Pteropine orthoreovirus (PRV) is a fusogenic virus carried by bats that causes respiratory illnesses in humans. Micafungin (MCFG), an approved drug for treatment of fungal infections, has been shown to inhibit the propagation of PRV, but its precise mechanism of action remains unclear. In this study, we investigated the molecular mechanism of action of MCFG against PRV propagation. A molecular docking simulation showed that the p17 protein of PRV is likely to be the primary target of MCFG. Differential gene expression analysis was performed to compare MCFG-treated PRV-infected host cells with untreated infected cells, and IL-6 was found to be the main regulator induced by MCFG. Silencing of IL-6 using siRNA resulted in markedly increased levels of PRV release and syncytium formation and marginally increased PRV RNA replication. Treatment with an antibody against p17, the presumed target of MCFG, markedly reduced syncytium formation but did not influence viral RNA replication.
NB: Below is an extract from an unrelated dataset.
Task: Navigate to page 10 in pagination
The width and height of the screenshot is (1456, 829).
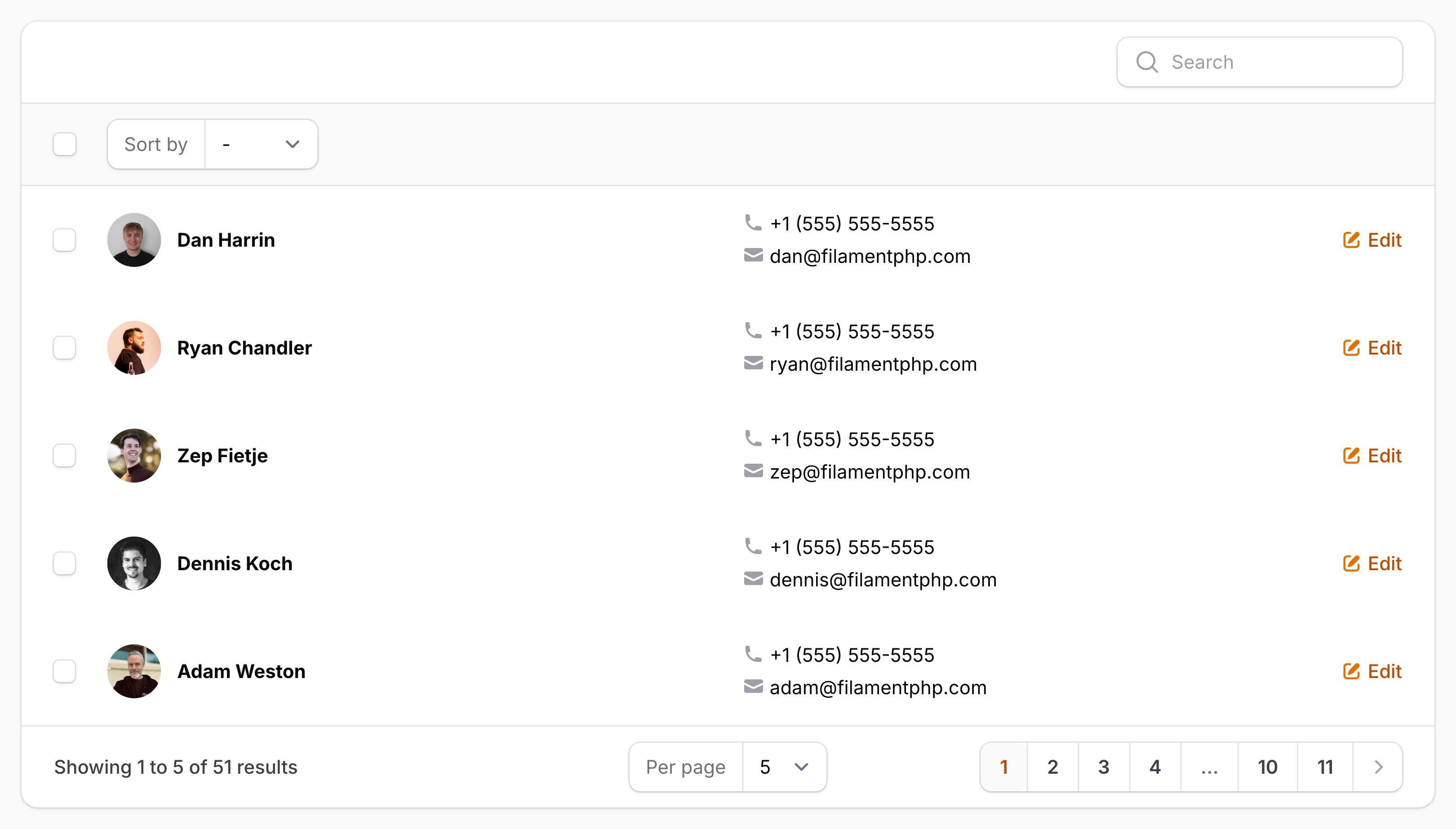Action: point(1268,767)
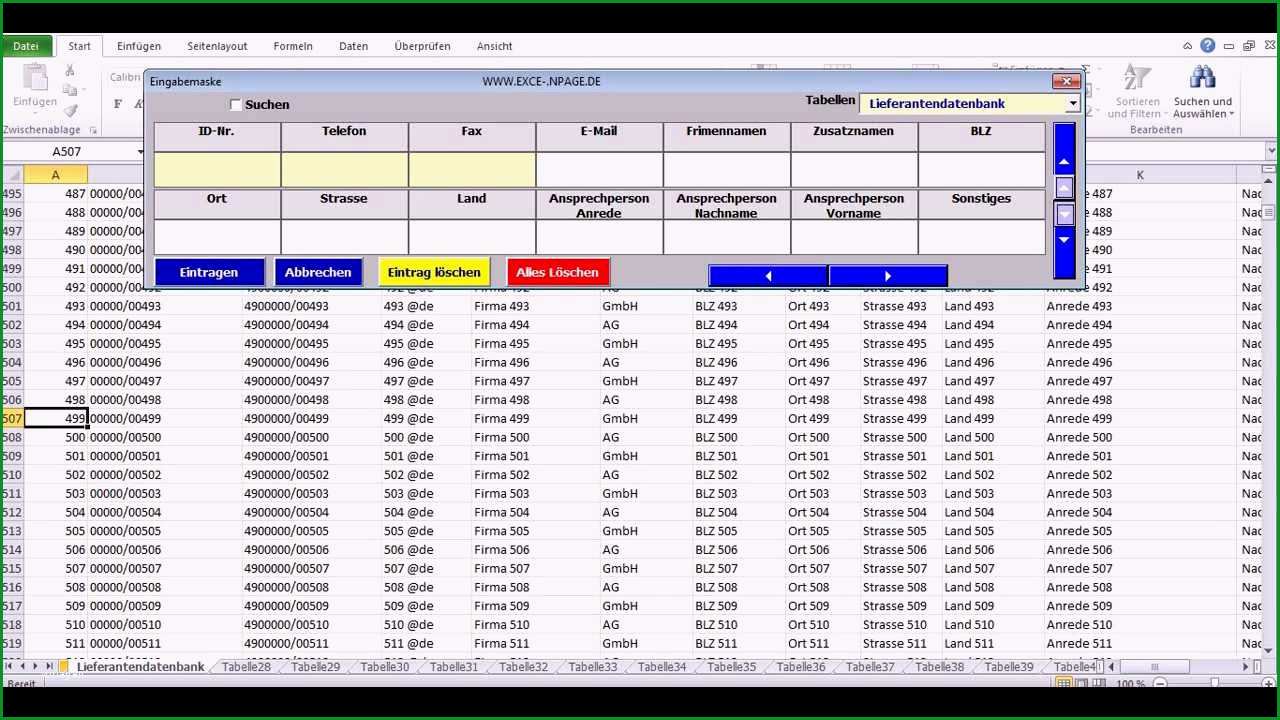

In contrast, MCFG significantly suppressed syncytium formation and slightly reduced PRV RNA replication, and MCFG and anti-p17 antibody both increased IL-6 mRNA expression. Molecular docking analysis also suggested that MCFG might inhibit other PRV proteins, including the nonstructural replication protein σNS. In conclusion, it is likely that MCFG primarily targets p17 and modulates host immunity through IL-6, which probably interferes directly with syncytium formation.